IGEA to update on RBCARE business combination

Microsoft Word – 20231009 igea_press release

FOR RELEASE IN SWITZERLAND – THIS IS A RESTRICTED COMMUNICATION AND YOU MUST NOT FORWARD IT OR ITS CONTENTS TO ANY PERSON TO WHOM FORWARDING THIS COMMUNICATION IS PROHIBITED. NOT FOR RELEASE, PUBLICATION OR DISTRIBUTION IN THE UNITED STATES, AUSTRALIA, CANADA, OR JAPAN

Hoofddorp, the Netherlands, 9 October 2023. IGEA Pharma N.V. (SIX: IGPH) today disclosed on expected figures about IGEA and RBCARE2023 LTD (“RBCARE”) combining their businesses.

RBCARE has been established beginning of 2023 as an intermediate parent to manage and further roll-out under a single entity ultimately controlled by the same groups of shareholders certain existing elderly care businesses in residential and nursing settings in United Kingdom, including, among others, Cleveland Healthcare Group LTD, acquired by RBCARE beginning of May 2023. Cleveland Healthcare Group LTD operates primarily across the north of England and cares for approx. 1,300 residents in 28 care settings.

Consolidated financial information of RBCARE on a IFRS basis as well as pro-forma financial information in the form as required to accomplish the business combination are not yet disclosed/available, but based on the most recent available August 2023 figures, IGEA expects RBCARE to disclose consolidated revenue and an EBIT of EUR 105 million and EUR 9.5 million respectively for 2023, confirming therefore also the consistency of the next 12 months forecast of RBCARE previously disclosed.

The key element of the combination is and remains the significant value improvement for their businesses, stockholders and stakeholders expected by both parties.

Pierpaolo Cerani, CEO and director of IGEA “Consolidated revenue and EBIT expectations about RBCARE for 2023 emphasize our belief in the validity of the proposed solution and in the work carried out when we took over from the previous board beginning of May 2023, and strengthen our expectation to substantially contribute to the value improvement for our shareholders.”

The closing remains subject to (i) the absence of any deal-breaker or other material adverse event for either parties, including, but not limited to, IGEA remaining a SIX listed entity; and (ii) the satisfaction of customary conditions for a transaction of this type, including, among others, the approval by the parties’ respective general meetings as well as the newly issued shares of IGEA in connection with the transaction having been approved for listing on SIX.


About IGEA

IGEA Pharma N.V. operates on preventative health-tech products and devices, commercializing an Alzheimer’s prevention set (which includes ’Alz1’, an at-home lab test kit to measure non-bound copper in the blood and a natural dietary supplement branded ‘Alz1 Tab’ designed to reduce blood heavy metals content) and expects to integrate the non-bound copper detection-based pipeline with a diabetes type II prevention set in the next future.

IGEA is listed on the SIX Swiss Exchange (ticker IGPH) and is headquartered in Hoofddorp, the Netherlands.
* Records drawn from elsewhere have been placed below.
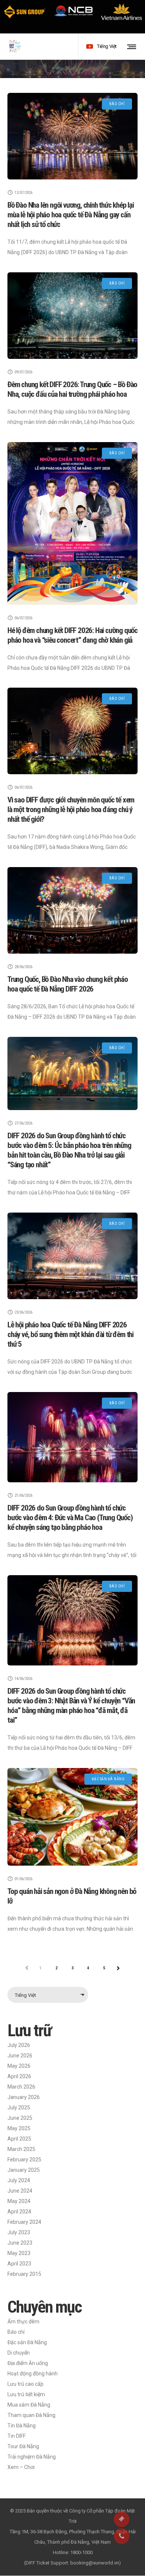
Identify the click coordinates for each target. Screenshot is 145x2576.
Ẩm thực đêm (23, 2321)
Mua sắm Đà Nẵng (28, 2405)
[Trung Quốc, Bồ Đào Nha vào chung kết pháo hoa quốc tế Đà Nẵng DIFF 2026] (72, 910)
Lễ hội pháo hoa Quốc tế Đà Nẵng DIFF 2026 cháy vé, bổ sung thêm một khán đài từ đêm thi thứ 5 (70, 1334)
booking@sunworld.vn (94, 2563)
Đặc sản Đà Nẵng (27, 2342)
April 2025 (19, 2139)
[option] (24, 12)
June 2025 (19, 2118)
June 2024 (19, 2191)
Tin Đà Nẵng (21, 2426)
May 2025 (18, 2128)
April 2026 (19, 2076)
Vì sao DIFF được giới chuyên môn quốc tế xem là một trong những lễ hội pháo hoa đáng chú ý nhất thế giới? (70, 809)
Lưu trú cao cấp (25, 2384)
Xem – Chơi (21, 2467)
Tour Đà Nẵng (23, 2446)
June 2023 (19, 2243)
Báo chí (16, 2332)
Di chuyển (18, 2353)
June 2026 (19, 2055)
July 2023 (18, 2232)
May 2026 (18, 2066)
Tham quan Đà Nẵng (31, 2415)
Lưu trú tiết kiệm (26, 2394)
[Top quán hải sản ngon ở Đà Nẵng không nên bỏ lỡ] (72, 1817)
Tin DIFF (16, 2436)
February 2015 (24, 2274)
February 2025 (24, 2160)
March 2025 (21, 2149)
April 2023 (19, 2264)
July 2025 (18, 2108)
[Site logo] (15, 46)
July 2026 (18, 2045)
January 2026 (23, 2097)
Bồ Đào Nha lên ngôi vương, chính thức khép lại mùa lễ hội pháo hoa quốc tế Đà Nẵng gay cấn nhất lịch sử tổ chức (70, 215)
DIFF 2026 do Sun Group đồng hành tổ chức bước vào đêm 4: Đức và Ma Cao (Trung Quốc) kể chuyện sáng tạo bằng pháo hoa (70, 1517)
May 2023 (18, 2253)
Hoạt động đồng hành (32, 2374)
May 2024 (18, 2201)
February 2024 (24, 2222)
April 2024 (19, 2212)
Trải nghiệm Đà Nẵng (31, 2457)
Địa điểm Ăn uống (27, 2363)
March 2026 (21, 2087)
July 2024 (18, 2180)
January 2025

Find out more at www.4healthy.nl

Contacts

Pierpaolo Cerani, CEO, cerani@4healthy.nl

Disclaimer

This document does neither constitute an offer to buy or to subscribe for securities of IGEA nor a prospectus within the meaning of applicable Swiss laws and regulations or the SIX Swiss Exchange Listing Rules. Investors should make their decision to buy or exercise subscription rights or to buy or to subscribe to shares of IGEA solely based on the official prospectus (the “Prospectus”) to be published by IGEA in due course. Investors are furthermore advised to consult their bank or financial adviser before making any investment decision.